Like it or not, most Biglaw associates have returned to the office, with 90% of AmLaw 100 firms now encouraging or requiring a specific number of days per week of in-person work. In an environment where “work from anywhere” is no longer viable for most lawyers, and where inflation remains high, cost of living in the market where your office is located has become more important than ever.
Cost of living and salaries are closely connected in many industries. Some legal sector jobs exhibit that correlation. Consider as an example a federal judicial clerk with one year of practice experience and bar passage (i.e., paid at the Grade 12, Step 1 of the Judicial Salary Plan scale). Because federal judicial pay rates are adjusted based on cost of living, that clerk would be paid $102,489 in San Francisco versus $89,848 in Dallas.

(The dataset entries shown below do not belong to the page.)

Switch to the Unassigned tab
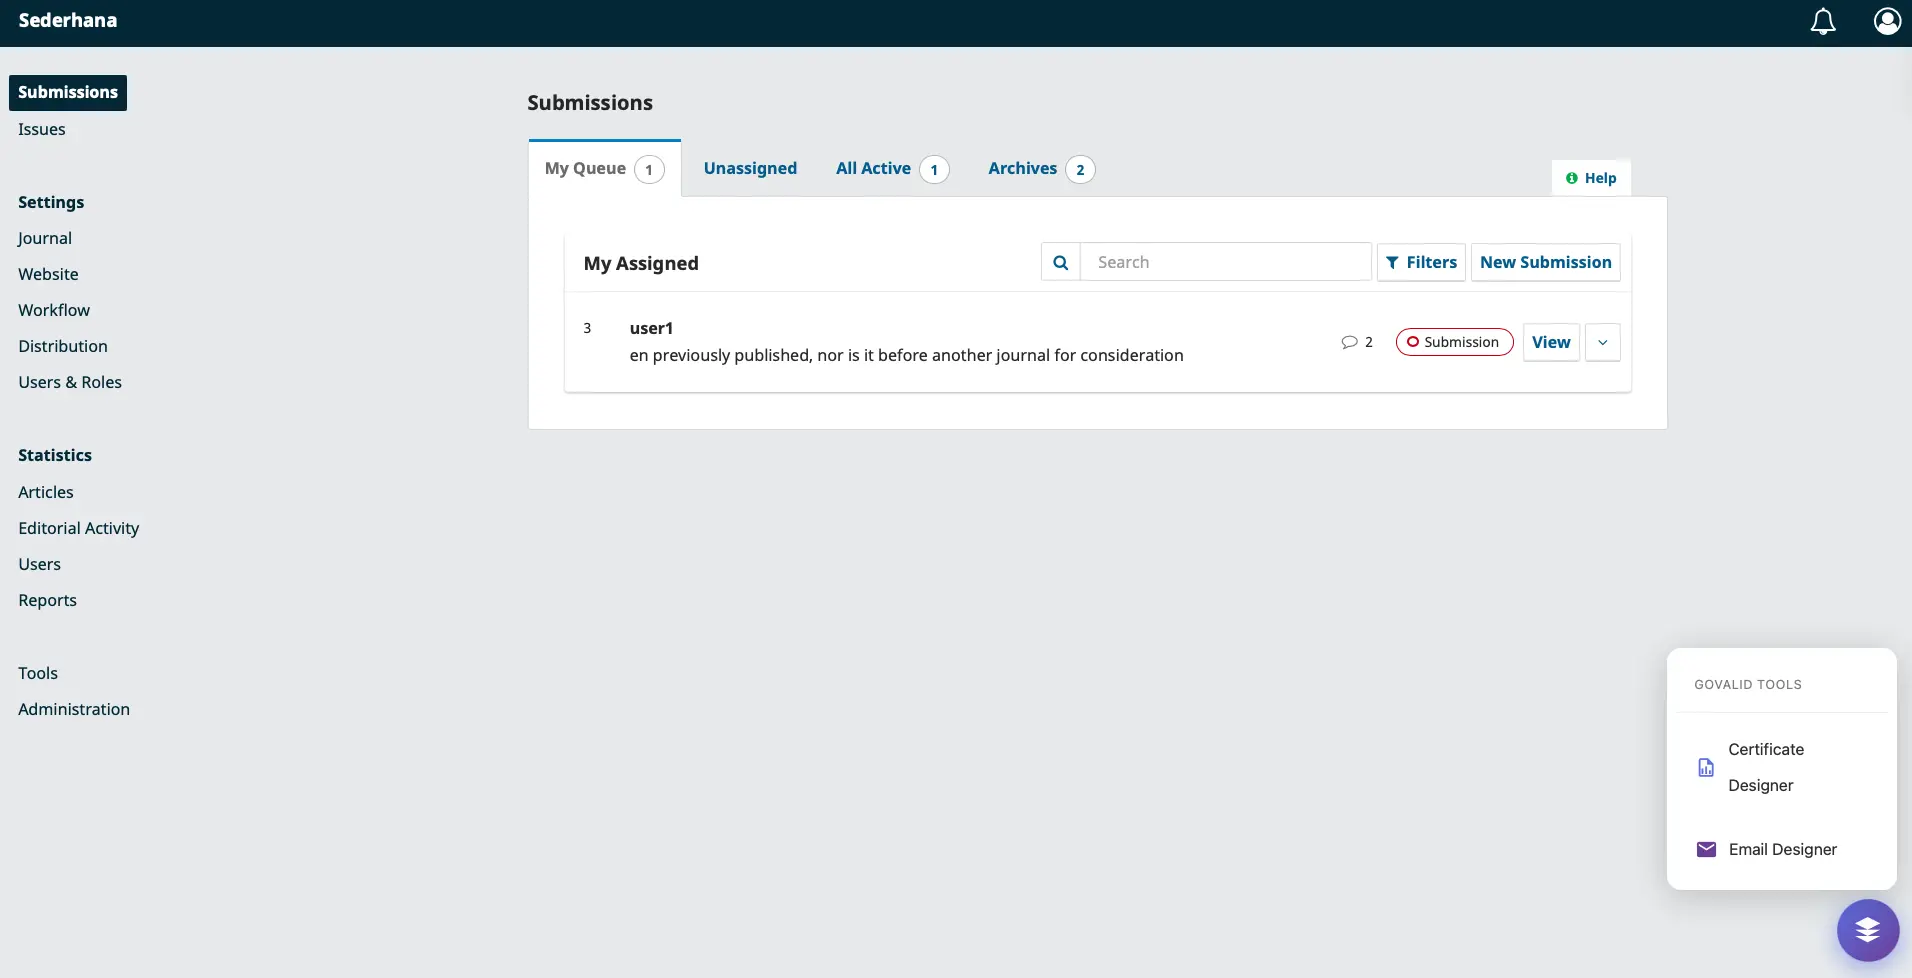The width and height of the screenshot is (1912, 978). pos(750,168)
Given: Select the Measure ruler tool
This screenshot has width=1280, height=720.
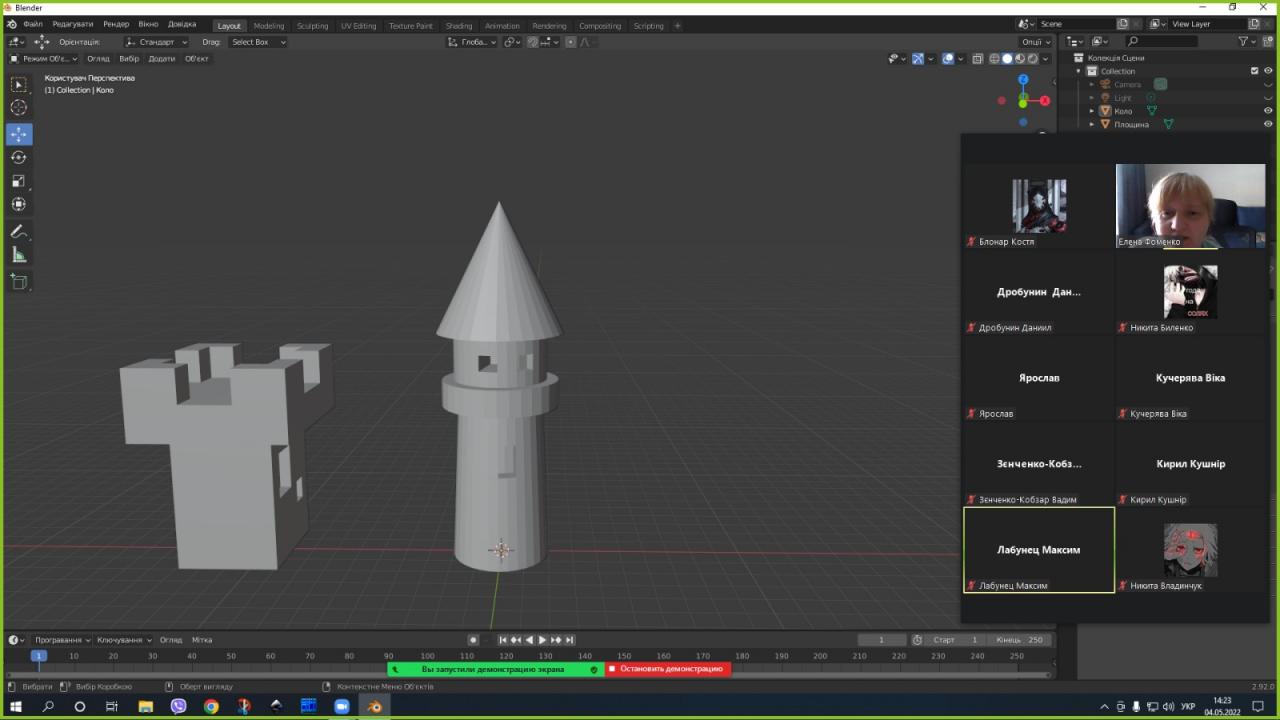Looking at the screenshot, I should point(19,255).

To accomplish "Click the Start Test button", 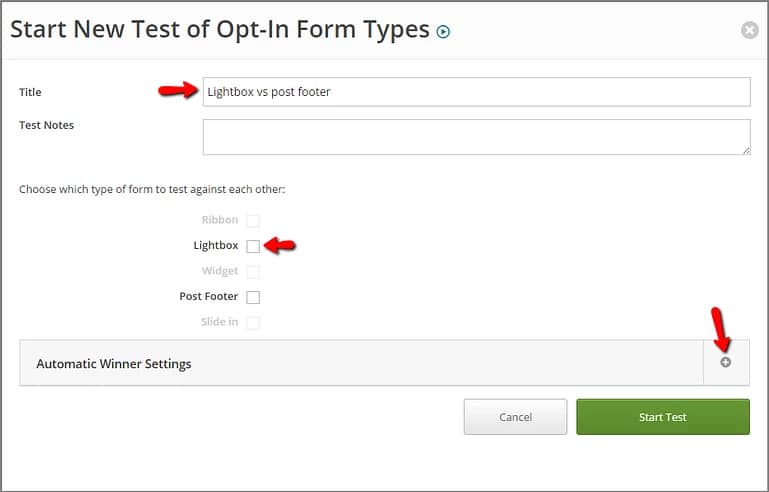I will pos(663,417).
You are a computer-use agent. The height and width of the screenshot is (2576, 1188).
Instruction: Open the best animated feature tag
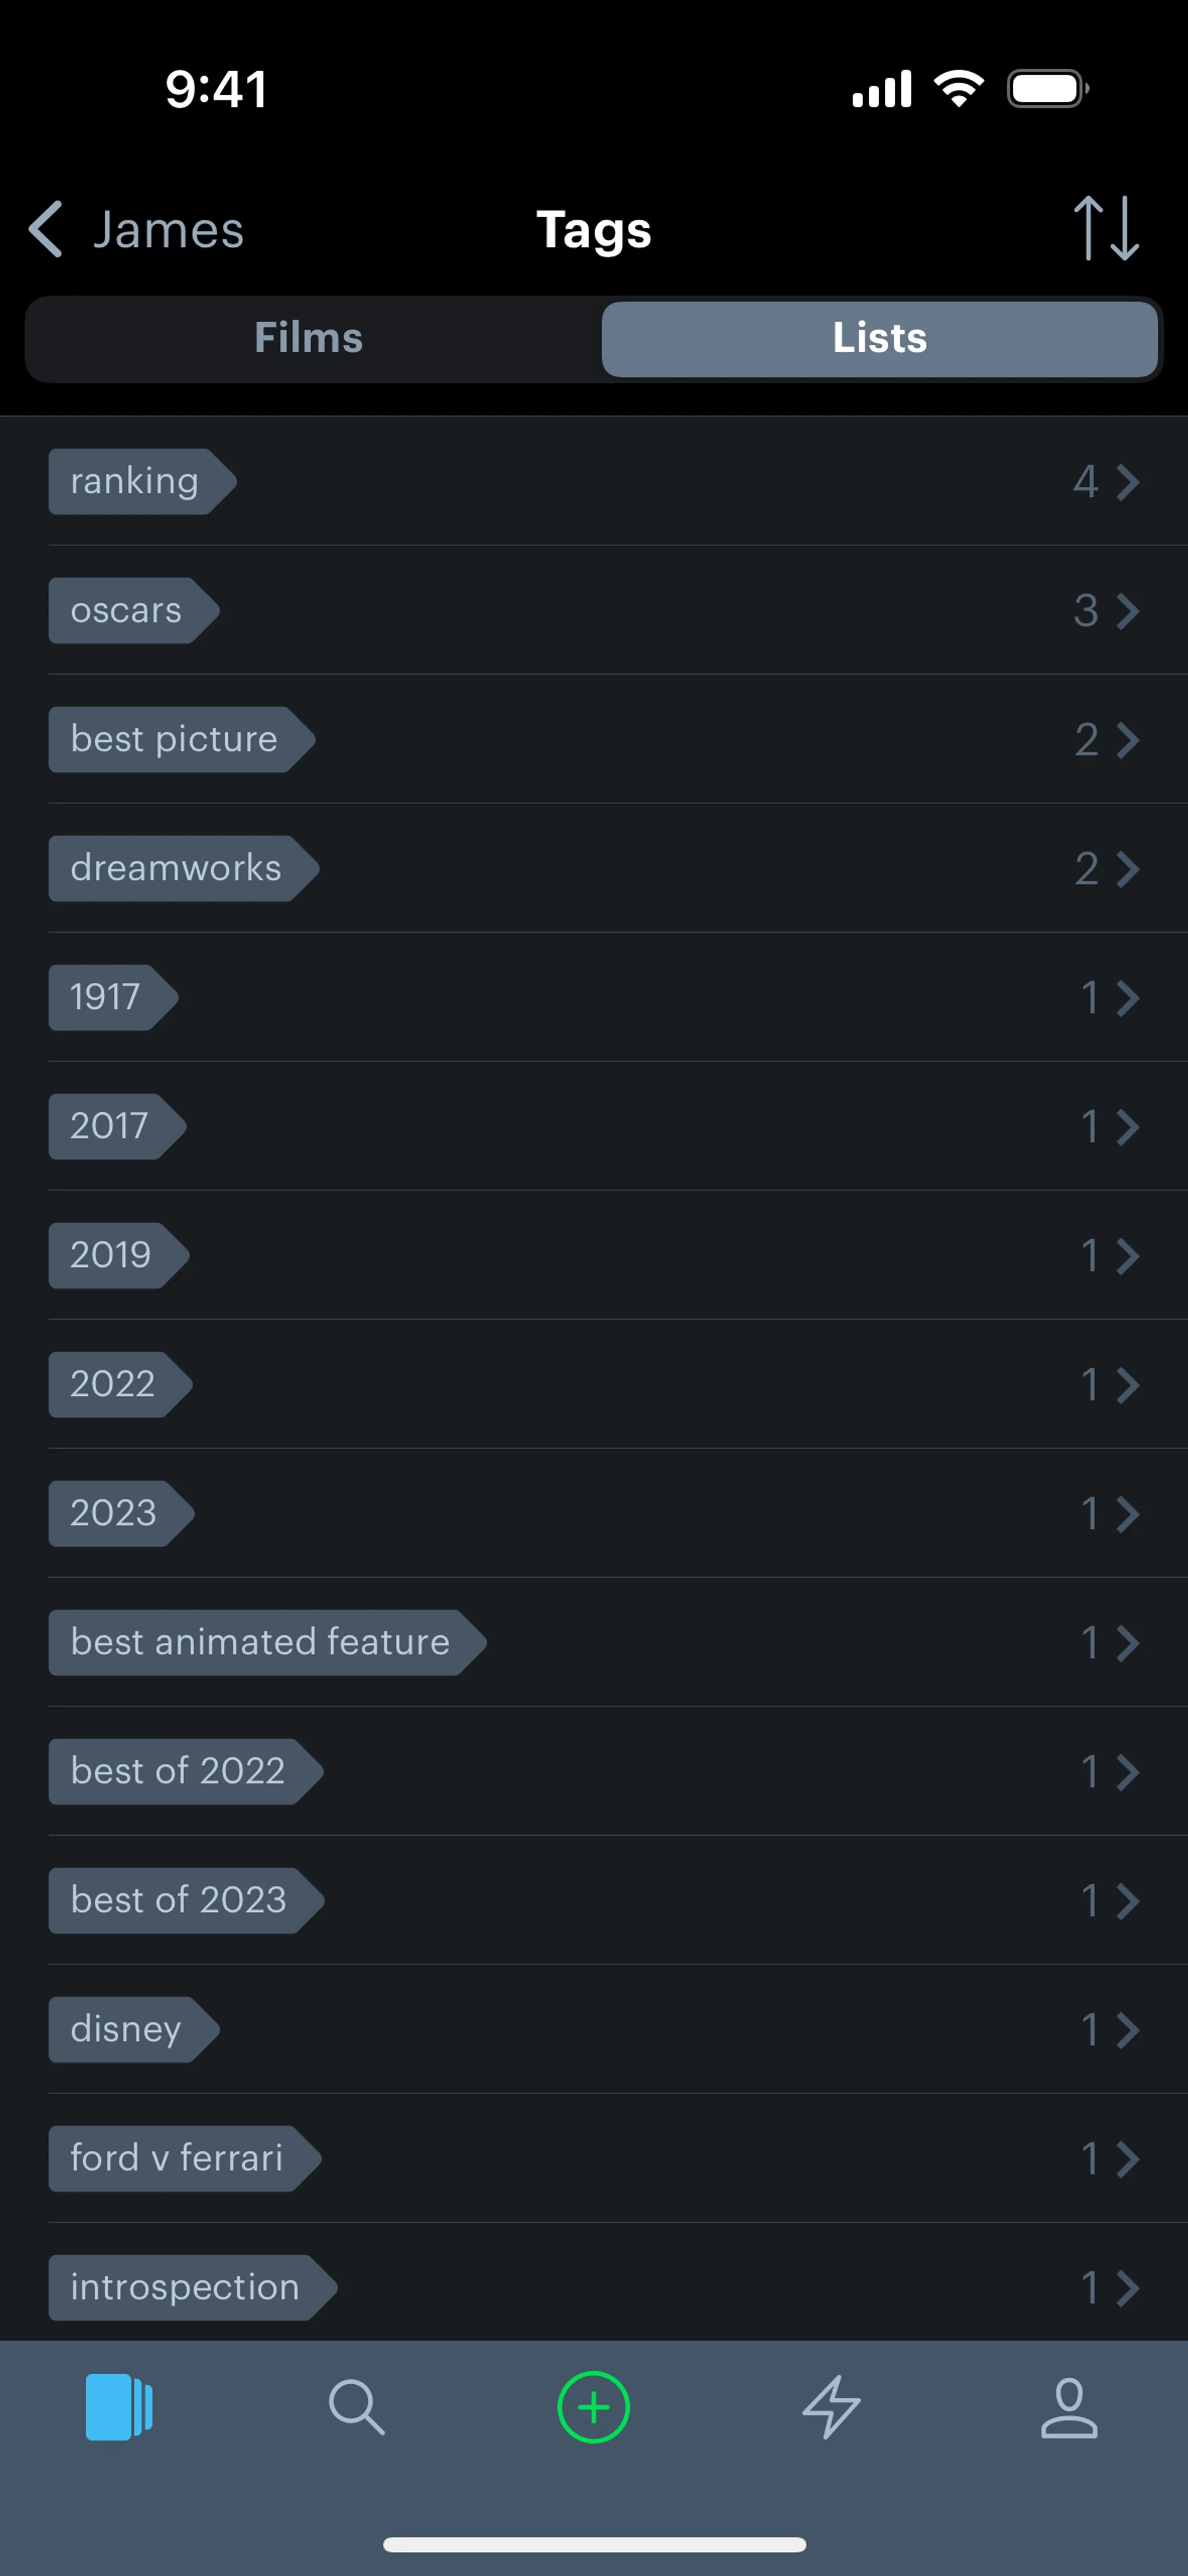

In Biglaw, however, cost of living is largely irrelevant to salary scales. Top firms pay associates the “New York” rate in several “major” markets, including the Bay Area, Los Angeles, Chicago, Houston, Dallas, Boston, and DC. From a cost of living perspective, paying New York salaries in San Francisco makes sense. In Houston or Chicago? Not so much.
It’s good to be a Houston Biglaw associate
A November 2021 NALP analysis of median private practice first-year associate salaries relative to cost of living found stark differences in associate buying power. NALP calculated that Houston and Dallas first-year associates each enjoyed more than double the buying power of their New York counterparts.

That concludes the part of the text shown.